The notes looked several points cheap.

However, the borrow was tough, and some sources felt the credit spread was too tight.

The deal was heard to be in the market with assumptions of a 900 basis points credit spread and a 45% vol., a source said.

Assuming a normal borrow, the deal modeled about 9.5 points cheap at the midpoint of talk.

However, assuming borrow costs of 1.5%, the deal looked about 6.5 points cheap.

While the deal modeled cheap, some saw the credit as an issue.
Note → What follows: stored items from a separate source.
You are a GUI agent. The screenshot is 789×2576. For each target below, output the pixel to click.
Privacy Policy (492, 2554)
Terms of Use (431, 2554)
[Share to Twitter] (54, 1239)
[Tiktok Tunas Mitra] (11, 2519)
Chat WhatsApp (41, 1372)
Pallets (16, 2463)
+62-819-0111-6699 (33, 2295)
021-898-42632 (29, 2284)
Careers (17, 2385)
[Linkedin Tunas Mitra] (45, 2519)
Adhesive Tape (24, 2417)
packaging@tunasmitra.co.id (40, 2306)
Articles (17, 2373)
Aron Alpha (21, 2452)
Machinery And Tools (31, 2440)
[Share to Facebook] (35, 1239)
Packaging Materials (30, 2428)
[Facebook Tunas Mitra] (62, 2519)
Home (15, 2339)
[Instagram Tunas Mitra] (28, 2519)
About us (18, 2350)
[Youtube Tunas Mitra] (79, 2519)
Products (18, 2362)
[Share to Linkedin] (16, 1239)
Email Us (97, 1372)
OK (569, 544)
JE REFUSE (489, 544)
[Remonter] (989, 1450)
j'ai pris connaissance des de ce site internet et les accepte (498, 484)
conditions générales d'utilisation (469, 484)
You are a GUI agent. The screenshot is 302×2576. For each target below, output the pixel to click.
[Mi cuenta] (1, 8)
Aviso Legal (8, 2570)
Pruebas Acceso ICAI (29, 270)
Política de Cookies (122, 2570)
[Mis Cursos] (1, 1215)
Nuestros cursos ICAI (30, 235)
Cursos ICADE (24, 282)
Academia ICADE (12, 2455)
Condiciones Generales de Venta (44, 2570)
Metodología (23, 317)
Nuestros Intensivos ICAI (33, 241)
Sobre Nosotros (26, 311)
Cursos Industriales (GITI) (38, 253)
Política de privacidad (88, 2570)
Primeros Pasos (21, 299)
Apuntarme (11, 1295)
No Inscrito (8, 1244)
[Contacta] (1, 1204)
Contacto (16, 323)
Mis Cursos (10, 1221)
The vaccine maker and Covid-era darling suffered the same downfall as other pandemic-era standouts with stock down 92% from its 52-week high as of Wednesday’s close.

The company has $1.2 billion on its balance sheet; however, it has $325 million outstanding in 3.75% million convertible notes that come due on Feb. 1, 2023.

Concurrently with the convertible notes offering, the company is pricing a secondary offering of up to $125 million of common stock.

While proceeds are earmarked for the repayment of the 3.75% convertible notes, “it doesn’t even cover the full amount,” a source said.

The company has an additional looming payment of $112 million to the U.K. and a high cash burn rate, which makes an additional capital raise in a short period likely, a source said.

Given the cash burn rate, one source pegged the credit spread at 1,700 bps, which reduced the cheapness of the deal to 0.125 point at the midpoint of talk.

With a credit spread of 1,200 bps the deal looked about 5.5 points cheap.

Novavax’s stock sank to a new 52-week low of $13.41 in early trading and was changing hands at $13.73, a decrease of 20.31%, shortly before 11 a.m. ET.